Assignment: Would you please output, word for word, the span of the listing below that opens on the line containing "Screen dimensions: 860x520" and closes on the line containing "Task: Click the First class field"? Include both ends and nothing more.

Dataset excerpts:
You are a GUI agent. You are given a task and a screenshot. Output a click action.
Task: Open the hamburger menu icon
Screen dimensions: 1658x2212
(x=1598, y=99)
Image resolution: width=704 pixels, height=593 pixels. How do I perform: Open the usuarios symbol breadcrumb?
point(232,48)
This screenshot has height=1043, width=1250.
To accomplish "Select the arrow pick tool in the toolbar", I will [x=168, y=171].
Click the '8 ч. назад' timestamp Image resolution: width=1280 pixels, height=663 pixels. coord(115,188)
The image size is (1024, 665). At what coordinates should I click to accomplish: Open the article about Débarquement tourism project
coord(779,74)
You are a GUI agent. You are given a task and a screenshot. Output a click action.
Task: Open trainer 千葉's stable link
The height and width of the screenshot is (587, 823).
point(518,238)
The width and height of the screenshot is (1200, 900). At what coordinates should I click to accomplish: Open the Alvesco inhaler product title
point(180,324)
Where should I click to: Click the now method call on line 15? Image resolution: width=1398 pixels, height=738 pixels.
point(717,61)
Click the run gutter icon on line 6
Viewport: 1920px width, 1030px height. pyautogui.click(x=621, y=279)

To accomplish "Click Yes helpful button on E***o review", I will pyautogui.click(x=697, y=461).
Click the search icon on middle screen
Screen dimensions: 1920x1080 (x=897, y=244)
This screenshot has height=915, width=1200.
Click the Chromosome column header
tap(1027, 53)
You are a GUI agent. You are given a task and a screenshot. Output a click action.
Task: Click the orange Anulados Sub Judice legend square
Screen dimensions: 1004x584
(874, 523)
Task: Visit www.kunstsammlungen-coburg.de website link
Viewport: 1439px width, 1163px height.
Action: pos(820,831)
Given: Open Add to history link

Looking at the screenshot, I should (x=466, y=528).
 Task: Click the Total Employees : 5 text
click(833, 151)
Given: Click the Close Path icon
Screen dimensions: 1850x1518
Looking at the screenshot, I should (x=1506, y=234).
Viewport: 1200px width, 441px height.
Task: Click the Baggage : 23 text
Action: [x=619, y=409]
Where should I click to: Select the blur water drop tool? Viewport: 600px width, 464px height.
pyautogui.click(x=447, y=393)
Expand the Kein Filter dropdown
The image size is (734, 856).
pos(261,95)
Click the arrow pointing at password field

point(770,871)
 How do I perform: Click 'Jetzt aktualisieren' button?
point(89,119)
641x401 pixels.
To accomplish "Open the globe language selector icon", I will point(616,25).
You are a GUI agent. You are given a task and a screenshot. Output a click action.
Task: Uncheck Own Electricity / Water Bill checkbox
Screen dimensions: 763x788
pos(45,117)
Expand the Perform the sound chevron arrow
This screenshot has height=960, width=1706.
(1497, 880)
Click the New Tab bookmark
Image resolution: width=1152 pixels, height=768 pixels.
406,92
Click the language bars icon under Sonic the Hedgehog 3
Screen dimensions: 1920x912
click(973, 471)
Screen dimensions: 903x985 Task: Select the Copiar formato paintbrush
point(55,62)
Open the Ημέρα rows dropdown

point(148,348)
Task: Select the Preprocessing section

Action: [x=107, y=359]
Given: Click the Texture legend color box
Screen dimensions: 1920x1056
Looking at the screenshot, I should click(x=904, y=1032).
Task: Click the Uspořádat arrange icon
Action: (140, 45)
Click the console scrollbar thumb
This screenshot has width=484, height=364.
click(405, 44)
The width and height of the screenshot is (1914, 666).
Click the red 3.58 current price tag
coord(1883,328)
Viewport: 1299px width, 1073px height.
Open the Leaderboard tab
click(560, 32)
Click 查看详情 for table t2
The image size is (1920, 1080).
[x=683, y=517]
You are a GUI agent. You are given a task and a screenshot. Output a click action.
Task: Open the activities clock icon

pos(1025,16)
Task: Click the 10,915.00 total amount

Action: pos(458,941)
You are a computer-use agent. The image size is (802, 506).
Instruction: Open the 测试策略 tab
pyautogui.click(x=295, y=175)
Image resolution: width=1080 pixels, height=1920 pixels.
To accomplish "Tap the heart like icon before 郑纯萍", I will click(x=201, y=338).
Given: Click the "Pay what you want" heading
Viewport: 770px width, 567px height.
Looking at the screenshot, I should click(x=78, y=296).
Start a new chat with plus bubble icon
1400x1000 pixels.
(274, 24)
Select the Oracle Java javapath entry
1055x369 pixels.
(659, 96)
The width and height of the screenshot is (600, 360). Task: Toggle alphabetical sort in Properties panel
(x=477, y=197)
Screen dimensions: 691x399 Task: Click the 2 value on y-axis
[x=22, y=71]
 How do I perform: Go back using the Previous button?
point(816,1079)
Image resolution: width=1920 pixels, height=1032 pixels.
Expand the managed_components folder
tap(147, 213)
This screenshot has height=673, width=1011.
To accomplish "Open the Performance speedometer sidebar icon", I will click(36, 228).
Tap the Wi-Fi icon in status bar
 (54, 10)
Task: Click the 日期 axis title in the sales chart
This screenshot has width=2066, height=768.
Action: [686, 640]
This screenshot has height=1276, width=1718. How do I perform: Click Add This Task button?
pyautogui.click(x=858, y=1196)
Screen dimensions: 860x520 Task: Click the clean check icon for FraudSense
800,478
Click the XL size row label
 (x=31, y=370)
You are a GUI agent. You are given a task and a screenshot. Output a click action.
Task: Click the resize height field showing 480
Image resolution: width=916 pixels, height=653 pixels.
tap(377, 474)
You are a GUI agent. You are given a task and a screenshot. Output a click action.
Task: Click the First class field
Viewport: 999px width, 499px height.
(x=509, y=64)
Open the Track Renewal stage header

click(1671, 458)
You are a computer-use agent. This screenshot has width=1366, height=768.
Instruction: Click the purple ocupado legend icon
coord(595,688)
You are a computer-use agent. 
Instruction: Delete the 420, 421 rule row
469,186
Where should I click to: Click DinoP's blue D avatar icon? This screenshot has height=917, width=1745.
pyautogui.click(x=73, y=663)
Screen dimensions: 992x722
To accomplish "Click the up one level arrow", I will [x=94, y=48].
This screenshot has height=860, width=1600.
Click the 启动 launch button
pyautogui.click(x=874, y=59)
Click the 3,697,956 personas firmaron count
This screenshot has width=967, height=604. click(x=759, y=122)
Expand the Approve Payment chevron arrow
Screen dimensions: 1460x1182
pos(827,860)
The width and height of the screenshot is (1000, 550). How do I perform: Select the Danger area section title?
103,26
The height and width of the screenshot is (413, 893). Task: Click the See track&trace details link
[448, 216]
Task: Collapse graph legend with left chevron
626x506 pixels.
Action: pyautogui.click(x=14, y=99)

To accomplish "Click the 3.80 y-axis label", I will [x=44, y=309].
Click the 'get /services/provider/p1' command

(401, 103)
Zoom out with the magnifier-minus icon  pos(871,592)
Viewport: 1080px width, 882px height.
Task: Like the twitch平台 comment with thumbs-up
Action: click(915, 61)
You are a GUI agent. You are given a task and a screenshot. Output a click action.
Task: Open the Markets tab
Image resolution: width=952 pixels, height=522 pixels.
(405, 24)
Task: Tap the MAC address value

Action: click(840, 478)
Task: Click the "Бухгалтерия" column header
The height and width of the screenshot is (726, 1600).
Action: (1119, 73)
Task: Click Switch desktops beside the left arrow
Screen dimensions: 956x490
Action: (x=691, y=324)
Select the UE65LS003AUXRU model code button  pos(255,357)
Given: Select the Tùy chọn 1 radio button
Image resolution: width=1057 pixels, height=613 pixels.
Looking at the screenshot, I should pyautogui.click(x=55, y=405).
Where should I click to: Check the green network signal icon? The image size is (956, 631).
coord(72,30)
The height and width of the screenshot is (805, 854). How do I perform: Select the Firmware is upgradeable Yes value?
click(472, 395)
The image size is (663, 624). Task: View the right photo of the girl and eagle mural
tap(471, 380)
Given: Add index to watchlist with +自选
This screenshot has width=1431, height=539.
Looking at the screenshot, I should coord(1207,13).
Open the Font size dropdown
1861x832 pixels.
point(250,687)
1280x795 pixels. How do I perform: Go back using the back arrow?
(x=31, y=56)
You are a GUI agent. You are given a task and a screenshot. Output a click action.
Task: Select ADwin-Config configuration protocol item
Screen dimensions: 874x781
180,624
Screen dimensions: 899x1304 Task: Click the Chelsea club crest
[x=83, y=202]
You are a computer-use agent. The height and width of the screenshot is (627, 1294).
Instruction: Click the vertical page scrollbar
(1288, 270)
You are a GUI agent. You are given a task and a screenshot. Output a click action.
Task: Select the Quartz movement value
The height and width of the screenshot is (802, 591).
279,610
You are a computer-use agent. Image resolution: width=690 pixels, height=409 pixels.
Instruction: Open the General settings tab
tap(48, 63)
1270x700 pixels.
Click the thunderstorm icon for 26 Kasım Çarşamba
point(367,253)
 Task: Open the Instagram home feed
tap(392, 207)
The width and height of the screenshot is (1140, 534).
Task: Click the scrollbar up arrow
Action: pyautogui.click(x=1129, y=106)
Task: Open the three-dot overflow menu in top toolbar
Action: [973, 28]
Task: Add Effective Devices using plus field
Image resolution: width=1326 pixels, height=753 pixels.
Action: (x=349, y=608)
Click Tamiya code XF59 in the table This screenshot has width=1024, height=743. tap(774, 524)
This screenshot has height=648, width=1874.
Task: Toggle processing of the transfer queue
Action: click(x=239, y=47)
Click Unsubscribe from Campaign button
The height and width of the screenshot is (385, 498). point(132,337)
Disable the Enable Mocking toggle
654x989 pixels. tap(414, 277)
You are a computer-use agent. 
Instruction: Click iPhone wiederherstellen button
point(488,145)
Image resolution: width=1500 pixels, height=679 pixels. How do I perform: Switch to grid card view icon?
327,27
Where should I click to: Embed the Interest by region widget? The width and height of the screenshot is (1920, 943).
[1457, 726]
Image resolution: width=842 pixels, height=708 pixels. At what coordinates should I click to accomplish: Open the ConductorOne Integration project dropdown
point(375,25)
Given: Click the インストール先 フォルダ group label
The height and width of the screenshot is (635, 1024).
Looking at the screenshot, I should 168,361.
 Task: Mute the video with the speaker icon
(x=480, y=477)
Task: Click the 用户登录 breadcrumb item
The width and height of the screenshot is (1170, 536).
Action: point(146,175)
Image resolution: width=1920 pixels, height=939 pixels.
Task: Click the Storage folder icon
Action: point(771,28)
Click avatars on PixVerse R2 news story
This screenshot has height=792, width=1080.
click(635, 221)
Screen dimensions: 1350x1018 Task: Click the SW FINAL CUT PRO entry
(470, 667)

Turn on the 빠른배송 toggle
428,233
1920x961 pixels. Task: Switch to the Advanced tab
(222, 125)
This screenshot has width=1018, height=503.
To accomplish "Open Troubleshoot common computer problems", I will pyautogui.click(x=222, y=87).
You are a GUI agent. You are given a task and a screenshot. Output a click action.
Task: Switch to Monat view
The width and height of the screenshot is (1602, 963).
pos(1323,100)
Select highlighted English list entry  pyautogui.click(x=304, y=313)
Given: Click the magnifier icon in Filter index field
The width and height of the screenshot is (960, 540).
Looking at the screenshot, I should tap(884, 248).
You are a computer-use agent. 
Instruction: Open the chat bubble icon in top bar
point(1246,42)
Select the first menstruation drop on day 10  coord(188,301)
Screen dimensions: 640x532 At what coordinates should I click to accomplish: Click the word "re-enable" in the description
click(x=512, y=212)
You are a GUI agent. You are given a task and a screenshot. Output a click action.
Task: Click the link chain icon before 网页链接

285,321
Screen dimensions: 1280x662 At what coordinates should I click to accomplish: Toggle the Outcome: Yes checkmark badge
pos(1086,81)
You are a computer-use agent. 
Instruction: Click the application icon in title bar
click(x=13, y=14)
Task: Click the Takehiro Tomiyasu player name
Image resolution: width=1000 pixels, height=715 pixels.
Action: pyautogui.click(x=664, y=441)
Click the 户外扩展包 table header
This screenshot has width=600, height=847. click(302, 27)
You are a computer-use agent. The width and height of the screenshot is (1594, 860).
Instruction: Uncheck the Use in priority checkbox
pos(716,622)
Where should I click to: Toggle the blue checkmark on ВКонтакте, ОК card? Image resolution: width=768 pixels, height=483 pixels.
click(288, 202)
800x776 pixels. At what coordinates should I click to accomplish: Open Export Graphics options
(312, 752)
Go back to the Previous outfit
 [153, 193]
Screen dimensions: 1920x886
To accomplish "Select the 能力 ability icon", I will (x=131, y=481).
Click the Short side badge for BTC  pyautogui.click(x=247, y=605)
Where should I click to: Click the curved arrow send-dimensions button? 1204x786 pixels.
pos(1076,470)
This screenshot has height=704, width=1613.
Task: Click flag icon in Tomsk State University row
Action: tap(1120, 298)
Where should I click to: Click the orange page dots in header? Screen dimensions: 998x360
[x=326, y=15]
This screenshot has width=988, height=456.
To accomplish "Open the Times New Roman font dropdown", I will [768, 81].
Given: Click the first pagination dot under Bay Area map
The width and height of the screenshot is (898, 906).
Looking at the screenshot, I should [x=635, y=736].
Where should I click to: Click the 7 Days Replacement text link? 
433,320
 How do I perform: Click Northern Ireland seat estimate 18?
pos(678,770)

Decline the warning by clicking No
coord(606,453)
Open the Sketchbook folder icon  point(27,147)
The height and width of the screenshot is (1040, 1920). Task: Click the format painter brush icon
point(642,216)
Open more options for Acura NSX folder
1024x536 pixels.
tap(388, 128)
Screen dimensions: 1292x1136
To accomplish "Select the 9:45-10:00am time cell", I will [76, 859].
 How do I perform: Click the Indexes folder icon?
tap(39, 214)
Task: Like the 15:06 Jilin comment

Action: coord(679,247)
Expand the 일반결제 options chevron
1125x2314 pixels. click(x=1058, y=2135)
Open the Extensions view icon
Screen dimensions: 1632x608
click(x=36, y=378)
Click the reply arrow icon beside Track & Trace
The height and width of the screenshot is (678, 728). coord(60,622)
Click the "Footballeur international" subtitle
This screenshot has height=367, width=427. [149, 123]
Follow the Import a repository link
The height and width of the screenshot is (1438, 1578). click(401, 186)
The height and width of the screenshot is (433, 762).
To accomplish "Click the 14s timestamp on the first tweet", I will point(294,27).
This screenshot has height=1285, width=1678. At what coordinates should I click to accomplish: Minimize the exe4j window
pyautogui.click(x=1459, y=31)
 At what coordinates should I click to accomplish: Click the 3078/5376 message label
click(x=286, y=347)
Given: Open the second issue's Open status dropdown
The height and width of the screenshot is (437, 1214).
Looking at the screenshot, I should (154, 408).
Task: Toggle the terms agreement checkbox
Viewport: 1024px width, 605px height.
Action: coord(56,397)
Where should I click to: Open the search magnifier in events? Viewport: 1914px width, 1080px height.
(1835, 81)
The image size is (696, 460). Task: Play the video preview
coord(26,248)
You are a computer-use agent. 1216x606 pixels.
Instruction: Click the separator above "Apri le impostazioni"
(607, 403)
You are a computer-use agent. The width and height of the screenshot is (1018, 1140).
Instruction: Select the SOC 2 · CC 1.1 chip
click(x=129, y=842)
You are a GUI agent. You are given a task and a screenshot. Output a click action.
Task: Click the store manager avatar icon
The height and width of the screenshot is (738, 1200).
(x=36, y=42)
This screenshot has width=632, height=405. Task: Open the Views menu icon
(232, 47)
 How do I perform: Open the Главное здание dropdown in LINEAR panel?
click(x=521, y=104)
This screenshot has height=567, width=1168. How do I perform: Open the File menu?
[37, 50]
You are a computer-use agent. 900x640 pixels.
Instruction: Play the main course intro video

Output below:
Screen dimensions: 860x520 Task: Click the clean check icon for FraudSense
800,478
Click the XL size row label
 (x=31, y=370)
You are a GUI agent. You are given a task and a screenshot. Output a click action.
Task: Click the resize height field showing 480
Image resolution: width=916 pixels, height=653 pixels.
tap(377, 474)
You are a GUI agent. You are given a task and a screenshot. Output a click action.
Task: Click the First class field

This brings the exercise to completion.